Given task 1
Reproduce the cohesion policy passage starting at "The EESC believes that the Commission" and ending at "approach is essential.", replacing "synergies" with "complementarities".
Given task 2
Extend the cohesion policy passage beyond its final line.

Source passage
The EESC believes that there is a need for a clear political strategy that is aligned with the EU’s global commitments. The EESC urges the Commission to renew the Europe 2020 Strategy and align the priorities of the new Common Provisions Regulation (CPR) with this new strategy. The EESC also recommends that the Commission effectively mainstreams the Sustainable Development Goals (SDGs) into the cohesion policy related regulations by ensuring their cross-cutting inclusion in all priorities of the funds.

1.3.

The EESC finds that the economic circumstances set up by the CPR (macroeconomic conditionalities, decreased co-financing etc.) would create a too rigid environment and could harm investment. The EESC therefore:

rejects macroeconomic conditionality for penalising regions and citizens who are not to blame for macroeconomic decisions taken at national or European level;

invites the Commission to maintain the decommitment rule at N+3;

asks the Commission to reconsider increasing the co-financing rates.

1.4.

The EESC greatly appreciates the efforts regarding simplification, flexibility and effectiveness — they point in the right direction. It is however unfortunate that the new rulebook is not a single set of rules.

1.5.

The EESC finds the rules related to thematic concentration too strict. The EESC proposes that one of the policy objectives should be chosen by the Member States. In this regard, the EESC encourages the Member States to consider policy objective 5 as that PO that can guarantee the most tailor-made solution to their specific challenges.

1.6.

The EESC recommends that the Commission develop the required tools that allow areas with structural and permanent disadvantages (islands, mountain regions etc. (1)) to effectively tackle their specific and complex challenges. This cannot remain the sole competence of national authorities. The EESC also recommends that the projects implemented in these areas be supported by higher co-financing rates.

1.7.

The EESC recommends that ad-hoc solutions be found to address the situation of those countries or regions which were classified as convergence regions during the 2007-2013 programme benefitting from an 80 % co-financing rate during the 2014-2020 period and which will now be classified as transition regions during the 2021-2027 period benefitting from a 55 % co-financing rate.

1.8.

The EESC believes that the Commission should further reinforce synergies by finding a way to reintegrate the European Agricultural Fund for Rural Development into the rulebook and also by strengthening ties with the European Social Fund Plus (ESF+). The EESC also advocates greater integration with and between other funding programmes and tools (Horizon 2020, InvestEU etc.).

1.8.1.

These ties should also appear in the programming of the funds. The EESC encourages the Member States to prepare and implement multi-fund programmes that address challenges in an integrated way. The EESC believes that the integration should also appear in terms of territorial cooperation; reasonable ties between rural-urban, urban-peri-urban etc., i.e. a place-based approach is essential.

1.9.

The implementation of ‘multi-level and multi-actor governance’ with the involvement of economic and social partners in the decision and implementation process is one of the most important conditions for the success of cohesion policy. Concerning the Code of Conduct, the EESC takes note of the dissatisfaction of the European Social Partners and asks that it be revised and updated in direct consultation with them. The EESC also asks that the Code of Conduct be made binding.

1.10.

Raw data

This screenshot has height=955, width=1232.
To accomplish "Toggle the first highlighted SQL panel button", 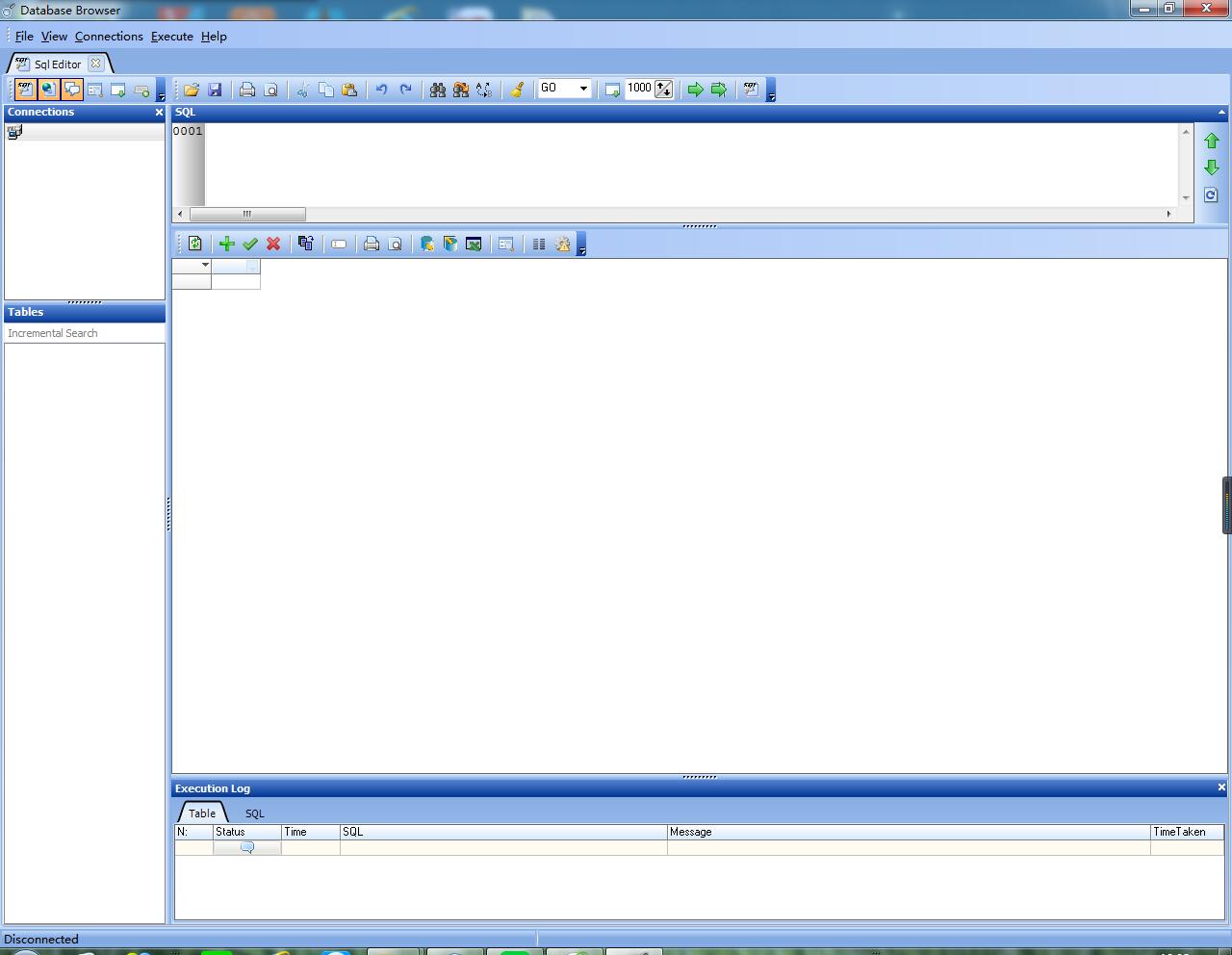I will click(x=26, y=90).
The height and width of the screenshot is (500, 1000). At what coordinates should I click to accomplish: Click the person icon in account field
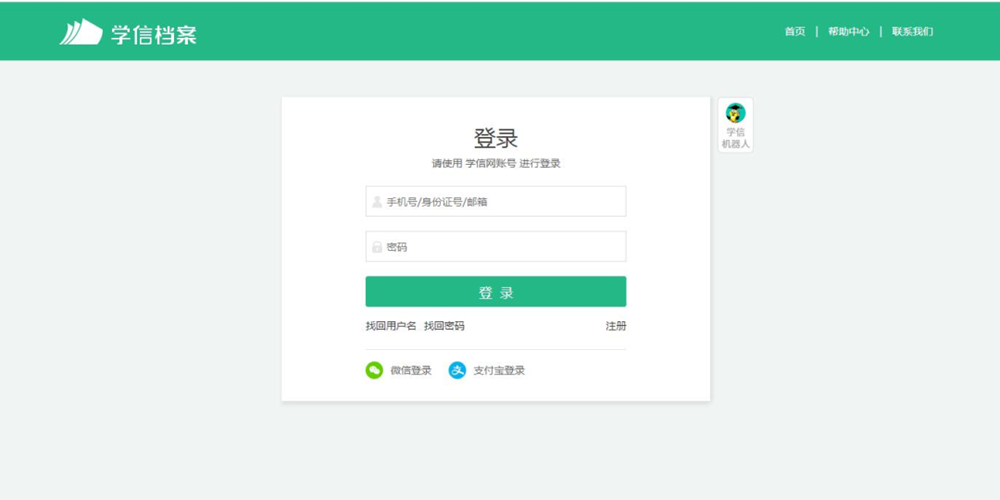coord(377,201)
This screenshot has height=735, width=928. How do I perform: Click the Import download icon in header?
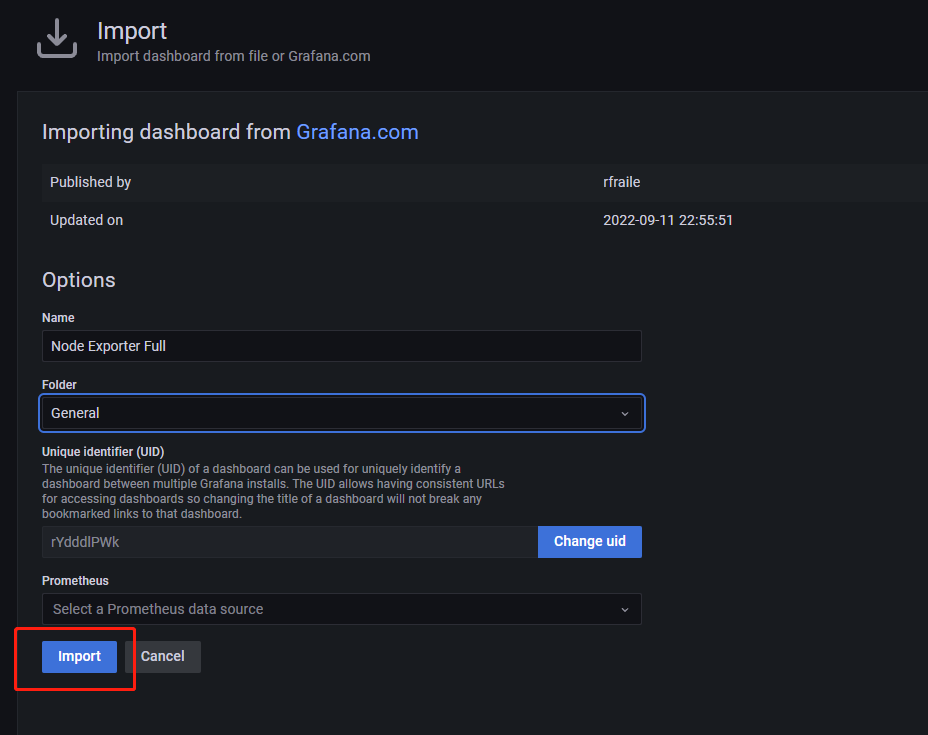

Exercise result 1
The EESC believes that the Commission should further reinforce complementarities by finding a way to reintegrate the European Agricultural Fund for Rural Development into the rulebook and also by strengthening ties with the European Social Fund Plus (ESF+). The EESC also advocates greater integration with and between other funding programmes and tools (Horizon 2020, InvestEU etc.).

1.8.1.

These ties should also appear in the programming of the funds. The EESC encourages the Member States to prepare and implement multi-fund programmes that address challenges in an integrated way. The EESC believes that the integration should also appear in terms of territorial cooperation; reasonable ties between rural-urban, urban-peri-urban etc., i.e. a place-based approach is essential.

Exercise result 2
The EESC rejects the removal from the new CRP proposal of the principles of promotion of equality between men and women, non-discrimination, accessibility of persons with disabilities, as well as of sustainable development. It therefore strongly recommends that Article 7 of the current CPR 2014-2020 be incorporated in the proposed new CPR, and that this principle be directly embedded in the main text of the proposed European Regional Development Fund and Cohesion Fund (ERDF and CF) regulation. In addition, the EESC firmly proposes to include accessibility for persons with disabilities in Article 67 — on the selection of operations — of the proposed CPR.

1.11.

The EESC considers that a more effective overall communication effort is essential. All too often EU funded projects take place with little or no knowledge of citizens of the involvement of the EU. The EESC therefore asks the Commission to put in place a more effective information strategy aimed at its citizens and the different types of beneficiaries.

2.   General comments

2.1.

The EESC deeply regrets that the cohesion policy budget was reduced by 10 % in real terms. In this regard, the EESC strongly rejects the proposed cuts to the EU’s budget and proposes that the Member States find solutions through which the budget can be kept at the current level at 2020 values.

2.2.

Cohesion policy is one of the most important elements in bringing citizens closer to the vision of European integration. It has a clear added value in creating jobs, sustainable growth and modern infrastructure, overcoming structural barriers, boosting human capital and improving people’s quality of life. This is why the EESC strongly welcomes the fact that all regions are eligible for funding.

2.2.1.

EU cohesion policy must be an integral part of a European investment strategy, with a strong territorial approach, aimed at empowering each region with the necessary tools to enhance their competitiveness. It must lead to economic and structural transformation, securing a resilient base in each region, based on their own strengths (2).

2.3.

The EESC takes note that the new approach, still based on three categories (less-developed, transition, more developed), is a more tailored one. While the allocation method for the funds is still largely based on GDP per capita, new criteria have been added (youth unemployment, low education level, climate change, and the reception and integration of migrants). The EESC is of the view that this reflects better the reality on the ground although — in line with the Impact Assessment required by the Regulatory Scrutiny Board (3) — the EESC feels that this approach could be fine-tuned further.

2.4.

The EESC is deeply concerned about the Commission proposal to decrease the co-financing rates and the effect of this on the engagement of the beneficiaries in less favourable financial situations. The inclusion of VAT as an eligible expense is welcome although some element of this already exists in the current period.

2.5.

It is also to be noted that situations exist whereby countries or regions classified as convergence regions during the 2007-2013 programme benefitting from an 80 % co-financing rate during the 2014-2020 period will now be classified as transition regions during the 2021-2027 period benefitting from a 55 % co-financing rate, which means a massive fall in the co-financing for them. The EESC feels that such situations need to be specifically addressed. Furthermore it is to be noted that in projects with private funding, beneficiaries will only receive the co-financing of the public element.

2.6.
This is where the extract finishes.